→ **Required work**:
1 - Can you rewrite the chemistry Q&A passage between "Question 5. Where" and "thymine is hydrolysed?", inclusive, swapping "hydrogen bonding" for "hydrogen bonds"?
2 - How would the chemistry Q&A passage go on after its last line? Write the continuation.
╭─ Reading passage
Question 5. Where does the water present in the egg go after boiling the egg?

Solution. When an egg is boiled, the proteins present inside the egg get denatured (the process of loss of biological activity of protein like hydrogen bonding when subjected to a physical change) and coagulate (the process of a liquid changing to a solid or semi-solid state). After boiling the egg, the water present in it gets absorbed by the coagulated protein through hydrogen bonding.

Question 6. Why cannot vitamin C be stored in our body?

Solution. Vitamin $\mathrm{C}$ is water soluble unlike other vitamins A, D, E and $\mathrm{K}$ which are fat soluble. As a result, it is rapidly absorbed from the intestine and readily excreted in the urine. Hence vitamin C cannot be stored in our body

Question 7. What products would be formed when a nucleotide from DNA containing thymine is hydrolysed?
╰─
╭─ Data under study
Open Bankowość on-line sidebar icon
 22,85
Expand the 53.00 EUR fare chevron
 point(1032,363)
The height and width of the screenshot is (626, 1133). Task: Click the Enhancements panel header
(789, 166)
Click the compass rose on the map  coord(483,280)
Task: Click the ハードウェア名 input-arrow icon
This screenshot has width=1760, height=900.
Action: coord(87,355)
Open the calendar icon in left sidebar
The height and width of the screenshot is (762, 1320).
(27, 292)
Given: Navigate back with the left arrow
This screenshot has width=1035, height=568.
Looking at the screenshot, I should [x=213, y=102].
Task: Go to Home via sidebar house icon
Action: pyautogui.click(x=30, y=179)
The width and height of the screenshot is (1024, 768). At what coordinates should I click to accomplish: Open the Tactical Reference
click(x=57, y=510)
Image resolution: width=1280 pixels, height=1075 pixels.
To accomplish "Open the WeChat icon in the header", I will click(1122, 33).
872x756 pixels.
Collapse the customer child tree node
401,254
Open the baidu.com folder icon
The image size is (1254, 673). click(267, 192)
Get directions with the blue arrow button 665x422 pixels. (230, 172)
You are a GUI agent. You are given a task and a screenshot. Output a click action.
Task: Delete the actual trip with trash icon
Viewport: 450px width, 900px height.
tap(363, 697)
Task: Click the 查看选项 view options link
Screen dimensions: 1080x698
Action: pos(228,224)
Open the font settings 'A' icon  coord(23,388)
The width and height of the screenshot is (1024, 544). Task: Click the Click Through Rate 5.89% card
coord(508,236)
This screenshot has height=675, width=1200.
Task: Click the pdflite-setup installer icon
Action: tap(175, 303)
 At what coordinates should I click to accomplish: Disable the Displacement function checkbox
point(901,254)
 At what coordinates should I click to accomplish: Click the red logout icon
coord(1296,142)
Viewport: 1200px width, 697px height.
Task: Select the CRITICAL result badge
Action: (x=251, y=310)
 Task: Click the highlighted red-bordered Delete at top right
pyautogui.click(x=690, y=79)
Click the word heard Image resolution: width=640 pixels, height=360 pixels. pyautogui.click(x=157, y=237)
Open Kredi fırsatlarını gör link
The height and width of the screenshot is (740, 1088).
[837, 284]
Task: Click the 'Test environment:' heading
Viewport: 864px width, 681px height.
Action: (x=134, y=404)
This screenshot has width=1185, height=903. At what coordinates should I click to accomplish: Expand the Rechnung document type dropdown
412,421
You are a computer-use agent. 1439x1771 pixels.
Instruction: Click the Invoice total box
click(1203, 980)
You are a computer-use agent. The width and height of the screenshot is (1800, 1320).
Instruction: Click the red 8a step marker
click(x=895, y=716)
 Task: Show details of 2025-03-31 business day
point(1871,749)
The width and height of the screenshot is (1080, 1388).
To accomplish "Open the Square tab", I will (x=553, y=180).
╰─
→ **Answers**:
1 -
Question 5. Where does the water present in the egg go after boiling the egg?

Solution. When an egg is boiled, the proteins present inside the egg get denatured (the process of loss of biological activity of protein like hydrogen bonds when subjected to a physical change) and coagulate (the process of a liquid changing to a solid or semi-solid state). After boiling the egg, the water present in it gets absorbed by the coagulated protein through hydrogen bonds.

Question 6. Why cannot vitamin C be stored in our body?

Solution. Vitamin $\mathrm{C}$ is water soluble unlike other vitamins A, D, E and $\mathrm{K}$ which are fat soluble. As a result, it is rapidly absorbed from the intestine and readily excreted in the urine. Hence vitamin C cannot be stored in our body

Question 7. What products would be formed when a nucleotide from DNA containing thymine is hydrolysed?

2 -
Solution. When a nucleotide from DNA containing thymine is hydrolyzed, thymine, $\beta-D-2-$ deoxyribose and phosphoric acid are obtained as products.

Question 8. When RNA is hydrolysed, there is no relationship among the quantities of different bases obtained. What does this fact suggest about the structure of RNA?

Solution. A DNA molecule is double-stranded molecule (two polynucleotide chains whose nitrogenous bases are connected by hydrogen bonds) in which the pairing of bases occurs. In this molecule Adenine always pairs with thymine, while cytosine always pairs with guanine. Therefore, on hydrolysis of DNA, the quantity of adenine produced is equal to that of thymine and similarly, the quantity of cytosine is equal to that of guanine. But when RNA is hydrolyzed, there is no relationship among the quantities of the different bases obtained. This shows that RNA is a single-stranded molecule.

Question 1. What are monosaccharides?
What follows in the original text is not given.